Last week, the EIA reported a 94 Bcf injection that pushed inventories up to 3.299 Tcf. Inventories are still 344 Bcf, or 9.4%, below the year-ago level of 3.643 Tcf, and 362 Bcf, or 9.9%, below the five-year average of 3.661 Tcf.
Demand last week "looked fairly similar to the previous week," with a slight decline in power burn of 700,000 Mcf/d that was partially offset by a an uptick in industrial demand of 300,000 Mcf/d week-over-week, said Jeff Moore, storage analyst at Platts unit Bentek Energy.
Temperatures across the US remained mild last week and kept demand fairly suppressed, which along with record production levels helped to keep injection activity well above historic levels, Moore added. Bentek data shows US dry gas production hit a new record above 70 Bcf/d last weekend.
"Allowing for the modest demand-softening presence of the Columbus Day holiday last week (affecting mostly government offices), we think the overall amount of gas injected will have risen slightly compared to last week's reported injection," said Martin King, analyst at FirstEnergy Capital.
Analyst Richard Hastings at Global Hunter Securities noted that heating degree days were "a whopping 21 degree days below normal" last week.
"If it were not for the higher outage rates in coal power generation, combined with seasonal maintenance in nuclear and diminished hydroelectric power generation in the Pacific [Northwest], then we might have assumed a higher contribution to storage," Hastings said.

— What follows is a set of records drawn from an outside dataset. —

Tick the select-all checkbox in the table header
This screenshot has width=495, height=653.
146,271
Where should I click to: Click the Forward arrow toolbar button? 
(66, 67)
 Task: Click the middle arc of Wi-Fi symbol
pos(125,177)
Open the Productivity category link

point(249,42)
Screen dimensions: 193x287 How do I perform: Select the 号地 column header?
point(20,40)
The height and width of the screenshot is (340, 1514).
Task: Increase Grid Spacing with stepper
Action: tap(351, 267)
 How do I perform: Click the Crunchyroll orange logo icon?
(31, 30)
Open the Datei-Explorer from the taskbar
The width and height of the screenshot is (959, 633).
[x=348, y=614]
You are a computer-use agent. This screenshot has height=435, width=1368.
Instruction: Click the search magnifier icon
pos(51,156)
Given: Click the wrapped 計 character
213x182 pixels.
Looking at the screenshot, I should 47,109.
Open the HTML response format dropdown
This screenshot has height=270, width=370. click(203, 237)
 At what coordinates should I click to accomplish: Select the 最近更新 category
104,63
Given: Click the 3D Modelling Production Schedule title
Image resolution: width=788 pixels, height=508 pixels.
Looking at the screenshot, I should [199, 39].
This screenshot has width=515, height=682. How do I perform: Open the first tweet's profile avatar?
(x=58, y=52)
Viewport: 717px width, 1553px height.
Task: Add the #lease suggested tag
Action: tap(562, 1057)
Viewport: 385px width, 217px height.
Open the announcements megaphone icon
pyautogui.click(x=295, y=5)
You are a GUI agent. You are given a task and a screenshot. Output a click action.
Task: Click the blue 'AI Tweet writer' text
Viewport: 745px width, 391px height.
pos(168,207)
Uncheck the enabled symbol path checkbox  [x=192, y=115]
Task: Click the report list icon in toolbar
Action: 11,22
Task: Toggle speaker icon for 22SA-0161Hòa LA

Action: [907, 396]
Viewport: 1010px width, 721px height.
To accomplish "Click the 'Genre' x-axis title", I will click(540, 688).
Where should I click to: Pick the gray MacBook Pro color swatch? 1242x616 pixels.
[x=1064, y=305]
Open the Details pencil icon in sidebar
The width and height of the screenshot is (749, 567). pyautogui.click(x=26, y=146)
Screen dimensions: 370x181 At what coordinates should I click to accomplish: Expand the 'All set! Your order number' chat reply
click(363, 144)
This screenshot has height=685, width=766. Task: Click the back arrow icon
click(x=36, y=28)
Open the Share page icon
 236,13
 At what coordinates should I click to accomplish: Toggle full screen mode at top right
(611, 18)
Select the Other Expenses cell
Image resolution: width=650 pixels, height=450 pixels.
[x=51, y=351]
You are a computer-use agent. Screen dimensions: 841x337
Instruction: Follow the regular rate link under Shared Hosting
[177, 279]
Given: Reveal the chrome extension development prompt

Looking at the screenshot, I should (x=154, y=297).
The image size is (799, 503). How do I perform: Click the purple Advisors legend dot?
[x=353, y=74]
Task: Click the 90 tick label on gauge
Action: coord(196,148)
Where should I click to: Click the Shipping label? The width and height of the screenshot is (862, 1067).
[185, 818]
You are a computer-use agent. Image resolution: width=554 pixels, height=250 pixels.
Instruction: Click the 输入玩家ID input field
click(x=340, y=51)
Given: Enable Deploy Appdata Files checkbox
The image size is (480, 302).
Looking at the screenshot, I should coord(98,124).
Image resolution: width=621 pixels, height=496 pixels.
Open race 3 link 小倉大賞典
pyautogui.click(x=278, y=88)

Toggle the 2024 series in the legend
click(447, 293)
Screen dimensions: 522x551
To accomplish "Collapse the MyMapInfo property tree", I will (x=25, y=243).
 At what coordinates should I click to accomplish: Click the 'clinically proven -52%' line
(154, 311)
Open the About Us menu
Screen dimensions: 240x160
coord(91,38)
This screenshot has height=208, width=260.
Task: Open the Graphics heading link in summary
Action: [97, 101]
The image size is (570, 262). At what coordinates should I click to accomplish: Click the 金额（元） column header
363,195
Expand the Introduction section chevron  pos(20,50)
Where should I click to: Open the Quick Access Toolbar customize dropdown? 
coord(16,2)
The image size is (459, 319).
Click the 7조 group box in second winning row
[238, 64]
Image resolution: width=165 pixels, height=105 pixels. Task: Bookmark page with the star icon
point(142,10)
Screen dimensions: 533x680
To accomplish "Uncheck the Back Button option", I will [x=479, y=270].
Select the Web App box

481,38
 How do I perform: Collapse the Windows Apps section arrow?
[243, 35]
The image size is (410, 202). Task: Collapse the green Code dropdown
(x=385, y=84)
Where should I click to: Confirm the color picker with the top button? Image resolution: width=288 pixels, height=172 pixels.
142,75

The gas industry has refilled 2.477 Tcf since the end of March when inventories hit an 11-year low of 822 Bcf. In order to reach the 3.5 Tcf level most analysts are expecting by the end of this month, another 201 Bcf has to be injected, or an average of 67 Bcf/week over the next three reporting weeks.
Refills will likely continue into November as weather allows, analysts agree, with the fall peak potentially reaching past 3.6 Tcf. However, that would still leave inventories below the 3.848 Tcf five-year average as of November 7, according to EIA data.